From: Filipe Manana <fdmanana@suse.com>

Extent maps are used either to represent existing file extent items, or to
represent new extents that are going to be written and the respective file
extent items are created when the ordered extent completes.

We currently don't have any limit for how many extent maps we can have,
neither per inode nor globally. Most of the time this not too noticeable
because extent maps are removed in the following situations:

1) When evicting an inode;

2) When releasing folios (pages) through the btrfs_release_folio() address
   space operation callback.

   However we won't release extent maps in the folio range if the folio is
   either dirty or under writeback or if the inode's i_size is less than
   or equals to 16M (see try_release_extent_mapping(). This 16M i_size
   constraint was added back in 2008 with commit 70dec8079d78 ("Btrfs:
   extent_io and extent_state optimizations"), but there's no explanation
   about why we have it or why the 16M value.
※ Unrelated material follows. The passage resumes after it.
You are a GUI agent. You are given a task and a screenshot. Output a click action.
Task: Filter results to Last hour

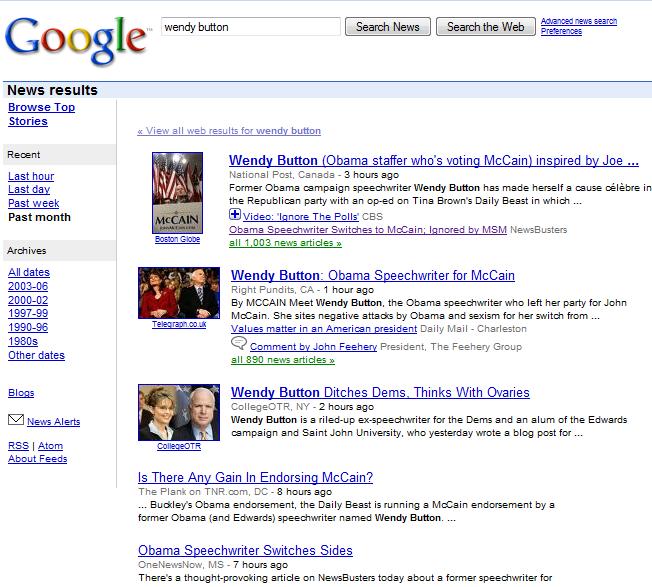click(31, 176)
This means that for buffered IO we can reach an OOM situation due to too
many extent maps if either of the following happens:

1) There's a set of tasks constantly doing IO on many files with a size
   not larger than 16M, specially if they keep the files open for very
   long periods, therefore preventing inode eviction.

   This requires a really high number of such files, and having many non
   mergeable extent maps (due to random 4K writes for example) and a
   machine with very little memory;

2) There's a set tasks constantly doing random write IO (therefore
   creating many non mergeable extent maps) on files and keeping them
   open for long periods of time, so inode eviction doesn't happen and
   there's always a lot of dirty pages or pages under writeback,
   preventing btrfs_release_folio() from releasing the respective extent
   maps.

This second case was actually reported in the thread pointed by the Link
tag below, and it requires a very large file under heavy IO and a machine
with very little amount of RAM, which is probably hard to happen in
practice in a real world use case.

However when using direct IO this is not so hard to happen, because the
page cache is not used, and therefore btrfs_release_folio() is never
called. Which means extent maps are dropped only when evicting the inode,
and that means that if we have tasks that keep a file descriptor open and
keep doing IO on a very large file (or files), we can exhaust memory due
to an unbounded amount of extent maps. This is especially easy to happen
if we have a huge file with millions of small extents and their extent
maps are not mergeable (non contiguous offsets and disk locations).
This was reported in that thread with the following fio test:

   $ cat test.sh
   #!/bin/bash

   DEV=/dev/sdj
   MNT=/mnt/sdj
   MOUNT_OPTIONS="-o ssd"
   MKFS_OPTIONS=""

   cat <<EOF > /tmp/fio-job.ini
   [global]
   name=fio-rand-write
   filename=$MNT/fio-rand-write
   rw=randwrite
   bs=4K
   direct=1
   numjobs=16
   fallocate=none
   time_based
   runtime=90000

   [file1]
   size=300G
   ioengine=libaio
   iodepth=16

   EOF

   umount $MNT &> /dev/null
   mkfs.btrfs -f $MKFS_OPTIONS $DEV
   mount $MOUNT_OPTIONS $DEV $MNT

   fio /tmp/fio-job.ini
   umount $MNT

Monitoring the btrfs_extent_map slab while running the test with:

   $ watch -d -n 1 'cat /sys/kernel/slab/btrfs_extent_map/objects \
                        /sys/kernel/slab/btrfs_extent_map/total_objects'

Shows the number of active and total extent maps skyrocketing to tens of
millions, and on systems with a short amount of memory it's easy and quick
to get into an OOM situation, as reported in that thread.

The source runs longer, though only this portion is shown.